• [Problem]
The pictures in the listing below are to be skipped, while the lines between the line holding "Image resolution: width=750" and the line holding "The width and", inclusive, are to be output exactly.

§ §

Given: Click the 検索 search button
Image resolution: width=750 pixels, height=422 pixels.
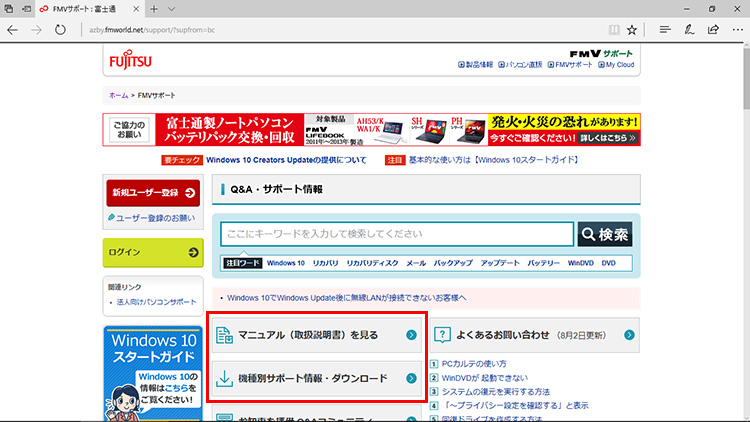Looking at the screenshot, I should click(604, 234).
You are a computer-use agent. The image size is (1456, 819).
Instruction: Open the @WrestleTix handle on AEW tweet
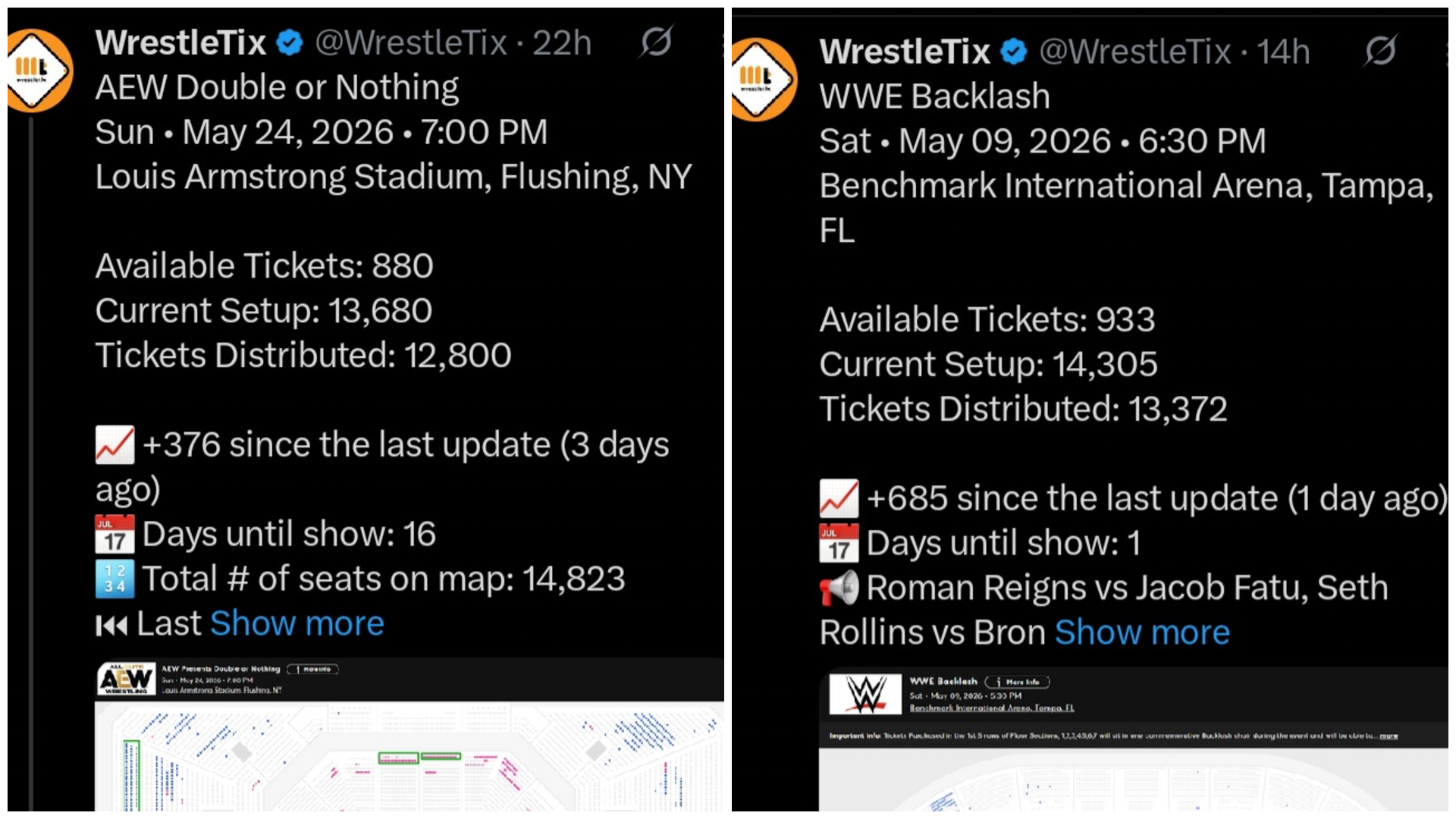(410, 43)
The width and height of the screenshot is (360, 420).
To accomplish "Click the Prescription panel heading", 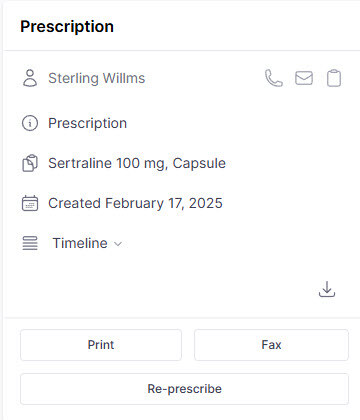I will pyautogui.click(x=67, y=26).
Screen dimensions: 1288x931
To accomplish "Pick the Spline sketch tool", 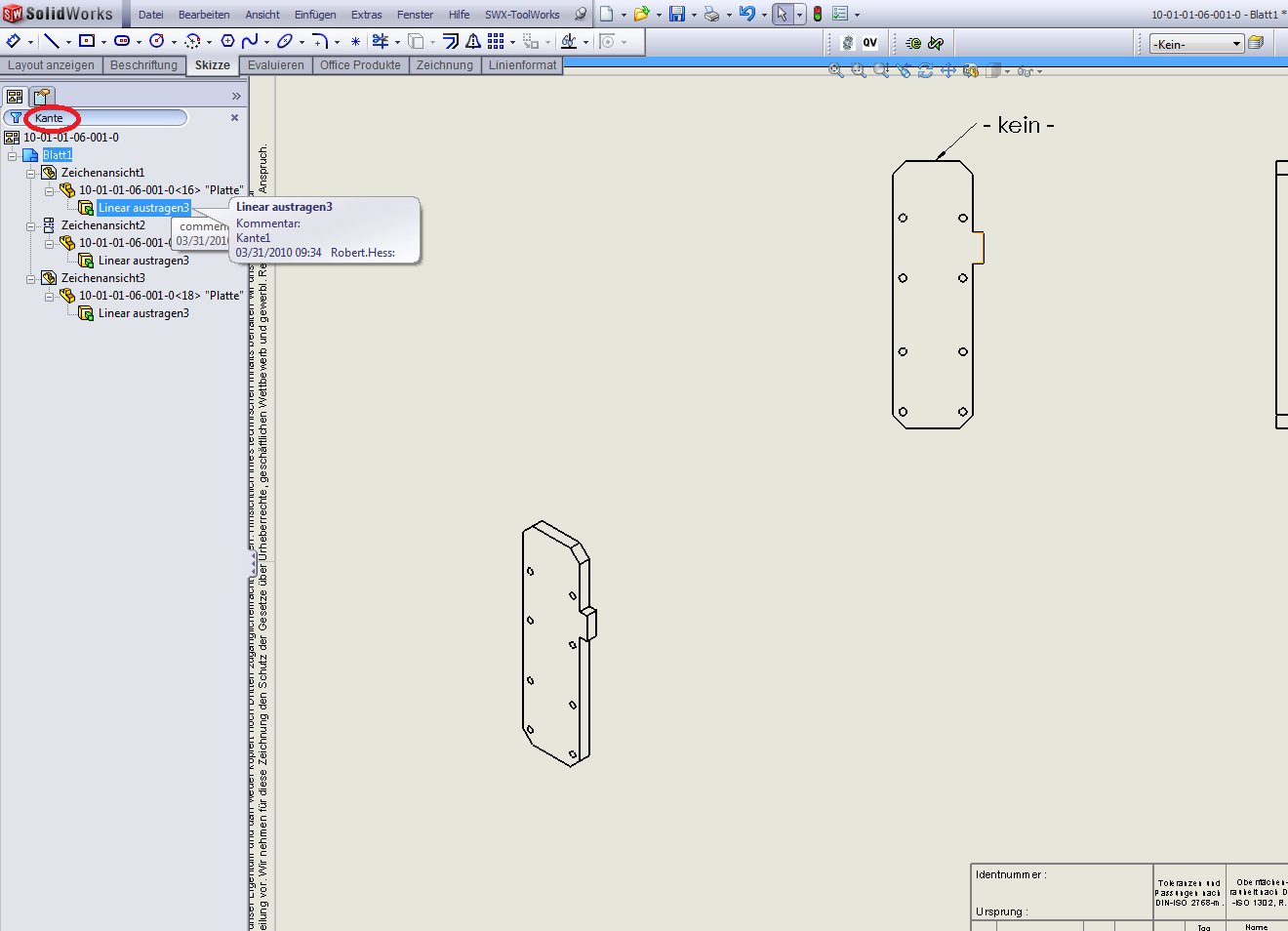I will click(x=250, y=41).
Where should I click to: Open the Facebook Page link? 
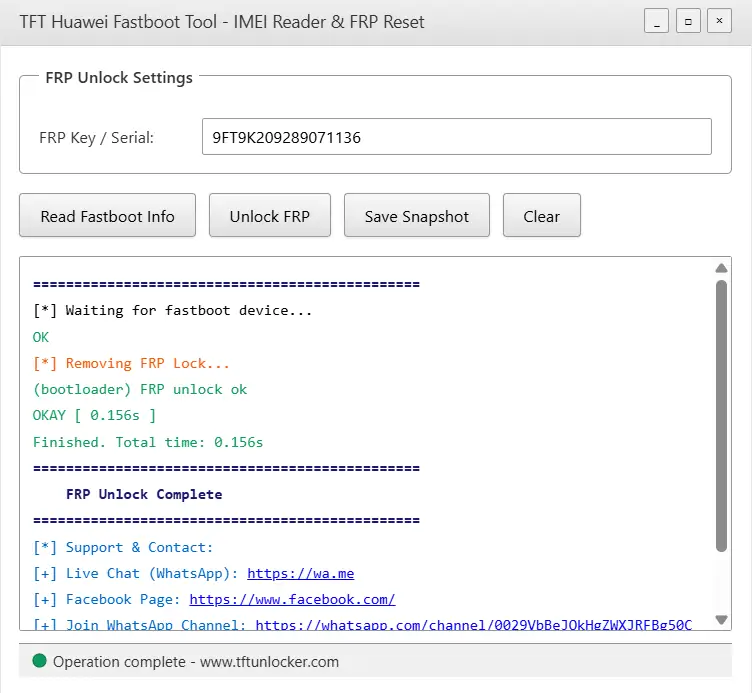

§ §

• [Response area]
Image resolution: width=750 pixels, height=422 pixels.
Looking at the screenshot, I should click(604, 234).
You are a computer-use agent. The image size is (1456, 819).
Instruction: Open the @WrestleTix handle on AEW tweet
(410, 43)
The width and height of the screenshot is (360, 420).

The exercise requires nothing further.